Paul tiró de ella y, apretándola contra su cuerpo, la besó.

—Deja el resto en mis manos. Me separaré de Maggie y, en cuanto vuelva, nos casaremos.

Una vez más sus labios se acercaron a su boca, despertando en ella un deseo hasta entonces desconocido. Y aunque sabía que quizá no era lo correcto y que atentaba contra todo lo que la señora Faraday le había inculcado, en vez de irse a su cuarto dejó que sus labios se estamparan en su boca y que luego le recorrieran el cuello hasta detenerse en el hombro.

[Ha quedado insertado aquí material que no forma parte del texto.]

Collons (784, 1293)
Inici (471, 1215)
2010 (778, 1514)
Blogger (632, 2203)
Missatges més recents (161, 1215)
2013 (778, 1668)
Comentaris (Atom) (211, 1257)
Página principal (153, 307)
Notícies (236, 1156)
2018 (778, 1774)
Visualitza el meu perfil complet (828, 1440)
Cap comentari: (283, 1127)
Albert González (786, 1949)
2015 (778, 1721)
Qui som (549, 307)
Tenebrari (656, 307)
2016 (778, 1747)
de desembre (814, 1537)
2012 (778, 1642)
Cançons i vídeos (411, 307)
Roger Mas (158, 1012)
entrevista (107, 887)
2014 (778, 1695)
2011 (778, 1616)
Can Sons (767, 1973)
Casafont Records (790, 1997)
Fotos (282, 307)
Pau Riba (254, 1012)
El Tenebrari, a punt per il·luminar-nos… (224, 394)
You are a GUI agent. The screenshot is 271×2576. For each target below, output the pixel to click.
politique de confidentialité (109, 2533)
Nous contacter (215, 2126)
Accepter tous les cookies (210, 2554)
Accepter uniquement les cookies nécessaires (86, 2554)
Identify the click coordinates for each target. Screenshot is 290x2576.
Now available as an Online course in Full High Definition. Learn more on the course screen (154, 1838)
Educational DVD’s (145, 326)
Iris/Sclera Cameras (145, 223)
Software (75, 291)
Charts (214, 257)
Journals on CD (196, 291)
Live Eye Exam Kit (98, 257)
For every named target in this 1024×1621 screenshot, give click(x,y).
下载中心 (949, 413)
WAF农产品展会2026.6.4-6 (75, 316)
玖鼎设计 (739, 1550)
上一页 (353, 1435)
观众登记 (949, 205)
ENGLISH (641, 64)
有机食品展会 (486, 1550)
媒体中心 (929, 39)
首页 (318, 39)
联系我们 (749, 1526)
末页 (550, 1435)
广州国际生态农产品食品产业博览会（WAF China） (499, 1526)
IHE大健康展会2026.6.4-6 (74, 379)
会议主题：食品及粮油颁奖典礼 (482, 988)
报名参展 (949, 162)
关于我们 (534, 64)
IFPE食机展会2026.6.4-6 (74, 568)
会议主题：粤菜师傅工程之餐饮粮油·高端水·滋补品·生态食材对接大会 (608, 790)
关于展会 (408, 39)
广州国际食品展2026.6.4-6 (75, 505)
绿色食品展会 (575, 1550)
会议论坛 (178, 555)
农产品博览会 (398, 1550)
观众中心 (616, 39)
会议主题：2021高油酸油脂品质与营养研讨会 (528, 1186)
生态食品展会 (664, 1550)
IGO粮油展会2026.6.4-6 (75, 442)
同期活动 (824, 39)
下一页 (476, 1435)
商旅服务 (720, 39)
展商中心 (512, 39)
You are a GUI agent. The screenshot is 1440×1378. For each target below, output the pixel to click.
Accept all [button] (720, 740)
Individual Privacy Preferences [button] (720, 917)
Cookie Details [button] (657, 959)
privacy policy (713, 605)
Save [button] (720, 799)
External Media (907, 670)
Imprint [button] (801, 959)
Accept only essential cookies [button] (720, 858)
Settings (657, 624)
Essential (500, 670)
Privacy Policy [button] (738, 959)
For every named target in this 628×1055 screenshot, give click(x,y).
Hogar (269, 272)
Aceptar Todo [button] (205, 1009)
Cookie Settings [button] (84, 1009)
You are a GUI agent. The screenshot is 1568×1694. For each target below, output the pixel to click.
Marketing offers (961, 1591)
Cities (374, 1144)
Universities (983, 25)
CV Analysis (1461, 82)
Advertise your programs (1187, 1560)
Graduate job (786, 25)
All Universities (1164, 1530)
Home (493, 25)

—Oh, Rose —susurró Paul atacado por un escalofrío que le recorrió el espinazo. Por un instante se quedó quieto, la miró y, sin apartar la vista, acarició su piel. El tacto de sus manos encendió el cuerpo de Rose y despertó en su pecho un tórrido deseo que ya había sentido alguna que otra noche, pero que nunca había sabido cómo aplacar. Ahora al fin lo sabía: la respuesta estaba en el calor de Paul y en el aroma de su piel.

Los oídos le zumbaban, pero cuando él la llevó a la cama no opuso resistencia. Jadeando, Paul le subió el camisón por encima de los muslos y se bajó los pantalones del pijama. No llegó a ver su sexo, pero cuando la penetró con delicadeza lo sintió con tal intensidad que se quedó sin aliento. El dolor duró solo unos instantes… Luego se impuso el placer.

—Te amo, Rose —susurró entre jadeos mientras se hundía en ella y empezaba a moverse cadenciosamente. Ella lo estrechó entre sus brazos e intentó silenciar la desagradarle voz de la señora Faraday, que insistía en llamarla fulana.

Estaba haciendo lo que quería, y se sentía bien por ello. Él era el hombre al que amaba. Deseaba ser suya para siempre. Y en ese momento todo lo que hasta entonces había escuchado sobre la moral le dio absolutamente igual. Lo amaba. Amaba su piel, su olor, el peso de su cuerpo sobre el de ella… Sus manos recorrieron sus músculos, hinchados bajo la piel, para luego aferrarse al cabello que le caía sobre la nuca. Y cuando al fin Paul se vació dentro de ella se produjo una explosión que barrió de un plumazo todas las dudas, todos los reproches.